** start Text to read **

It would be great if Kat returns and her chemistry with Stacey could continue but what will happen to Alfie?? If he doesn't return then EE will have to say that Alfie and Kat had split up and Kat returned to be around family again. Personally she was a great character in her time but i think she should move on from EE and try other things, her and Alfie would great together in their time and Jessie is a great actress but EE should move on, providing us with great new characters played by great actors and actresses  :Smile:

----------


## leanne27

I think we've seen all we can from Kat and besides- what would they do about Alfie? as there's no plans for him to return aswell.

----------


## DaVeyWaVey

> I think we've seen all we can from Kat and besides- what would they do about Alfie? as there's no plans for him to return aswell.


Exactly. So EE would probably make up the excuse that Alfie and Kat have split up and Kat returned to be back with her family and that will be another happy ending ruined  :Roll Eyes (Sarcastic):  
I think we should remember Kat as a great character in her time and her and Alfie having a happy ending, something that barely happens in Eastenders  :Roll Eyes (Sarcastic):

----------


## crazygirl

i hope she does return she played a good character

----------


## Florijo

I hope she doesn't return. Most of her family have left and the budding relationship she may have had with Stacey is not a big enough interest for Kat to return, she is not Zoe after all, someone who Kat would return for. Anyway if recent reports are to be believed, TPTB will be concentrating on Stacey's side of the family (i.e her, her mum and brother) and not the Slaters of the past (i.e Kat, Zoe etc) going over old ground.

Also there have been plenty of good EE characters in the past but that is no great reason for a character to come back. I happen to think that Carol Jackson and David Wicks were good characters but that does not mean I think they should come back into the show now.

----------


## tammyy2j

With everything in the press about Jessie i don't think her career will do well she will always be Kat Slater

----------


## dddMac1

if She wants to come back then i hope she does

----------


## Skits

i hope she comes back as she may put a bit of excitement into the most boring soap on tv that it has turned into. they don't have to split her and alfie up. alfie could die and she could come back on her own.

----------


## Abbie

I like her but i think id feel really sad if she came back and alfie didnt

----------


## alan45

> i hope she comes back as she may put a bit of excitement into the *most boring soap on tv*  that it has turned into. they don't have to split her and alfie up. alfie could die and she could come back on her own.


It would take more that the return of the Tango woman to breath life into EE at the moment.

** end Text to read **

• [Problem set]:
(a) Answer these from the forum thread about Kat's return:
(i) Which user names Carol Jackson and David Wicks as good characters?
(ii) According to Skits, what could happen to Alfie so that Kat could come back on her own?
(iii) How does Abbie say she would feel if Kat came back and Alfie didn't?
(b) Write out the part of the forum thread about Kat's return between "i hope she does return" and "the show now.", inclusive.
(c) Go on with the forum thread about Kat's return from where it stops.

** start Data extract **

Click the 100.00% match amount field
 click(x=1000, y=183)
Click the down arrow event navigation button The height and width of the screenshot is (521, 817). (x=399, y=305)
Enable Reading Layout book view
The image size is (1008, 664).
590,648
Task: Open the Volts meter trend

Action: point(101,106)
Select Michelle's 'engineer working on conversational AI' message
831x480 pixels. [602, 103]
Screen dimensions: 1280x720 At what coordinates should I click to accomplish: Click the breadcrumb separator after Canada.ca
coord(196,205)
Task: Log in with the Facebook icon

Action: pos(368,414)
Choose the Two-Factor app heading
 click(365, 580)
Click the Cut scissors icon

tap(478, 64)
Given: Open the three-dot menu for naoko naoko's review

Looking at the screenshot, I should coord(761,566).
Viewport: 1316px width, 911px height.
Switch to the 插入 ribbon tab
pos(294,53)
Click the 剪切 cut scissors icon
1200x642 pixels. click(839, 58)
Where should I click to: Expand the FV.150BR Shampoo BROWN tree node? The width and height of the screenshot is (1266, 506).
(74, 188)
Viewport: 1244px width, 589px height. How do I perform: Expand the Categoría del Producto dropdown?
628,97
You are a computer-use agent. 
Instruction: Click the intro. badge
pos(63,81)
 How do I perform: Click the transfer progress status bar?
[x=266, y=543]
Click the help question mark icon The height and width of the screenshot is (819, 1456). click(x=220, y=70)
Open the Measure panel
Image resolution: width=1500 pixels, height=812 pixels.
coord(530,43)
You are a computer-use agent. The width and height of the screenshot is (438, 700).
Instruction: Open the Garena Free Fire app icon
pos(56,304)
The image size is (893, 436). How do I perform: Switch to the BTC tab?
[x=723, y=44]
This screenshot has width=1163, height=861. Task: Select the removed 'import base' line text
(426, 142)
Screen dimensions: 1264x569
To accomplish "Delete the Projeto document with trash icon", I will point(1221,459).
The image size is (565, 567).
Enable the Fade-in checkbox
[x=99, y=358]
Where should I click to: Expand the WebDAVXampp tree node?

** end Data extract **

• [Task-by-task outputs]:
(a)
(i) Florijo
(ii) Alfie could die.
(iii) Really sad.

(b)
i hope she does return she played a good character

----------


## Florijo

I hope she doesn't return. Most of her family have left and the budding relationship she may have had with Stacey is not a big enough interest for Kat to return, she is not Zoe after all, someone who Kat would return for. Anyway if recent reports are to be believed, TPTB will be concentrating on Stacey's side of the family (i.e her, her mum and brother) and not the Slaters of the past (i.e Kat, Zoe etc) going over old ground.

Also there have been plenty of good EE characters in the past but that is no great reason for a character to come back. I happen to think that Carol Jackson and David Wicks were good characters but that does not mean I think they should come back into the show now.

(c)
----------


## alan45

> With everything in the press about Jessie i don't think her career will do well she will always be Kat Slater


I see she is in The Sun making an 'ass' of herself  :Smile:     God they must have a cameraman tailing her  :Nono: 

Now she really is Kat *MOON*

----------


## leanne27

> I see she is in The Sun making an 'ass' of herself     God they must have a cameraman tailing her 
> 
> Now she really is Kat *MOON*



Omg how embarassing! LOL to be snapped at that exact moment!

----------


## Em

I hope Kat doesnt come back, I loved the ending with her and alfie,they should stay happy!

----------


## Richie_lecturer

> Now she really is Kat *MOON*


Not sure about MOON, but whenever I saw Kat/Jessie on TV I thought MONO, a slight anagram of MOON.  :Cool:

----------


## Kim

> I hope this is true, Kat has been one of my alltime favourite! I hope her new drama flops so we can see her back on the Square!


Same here, just as long as they don't split Kat and Alfie up and have her moping about like a wet weekend again.

----------


## alan45

> Same here, just as long as they don't split Kat and Alfie up and have her moping about like a wet weekend again.


Thats her two acting  talents Moping around and shouting like a mad fishwife  :Smile:

----------


## Dutchgirl

I just love the character of Kat Slater, but without Alfie, I'm not sure! She interacts good with Stacey though, but would that be enough?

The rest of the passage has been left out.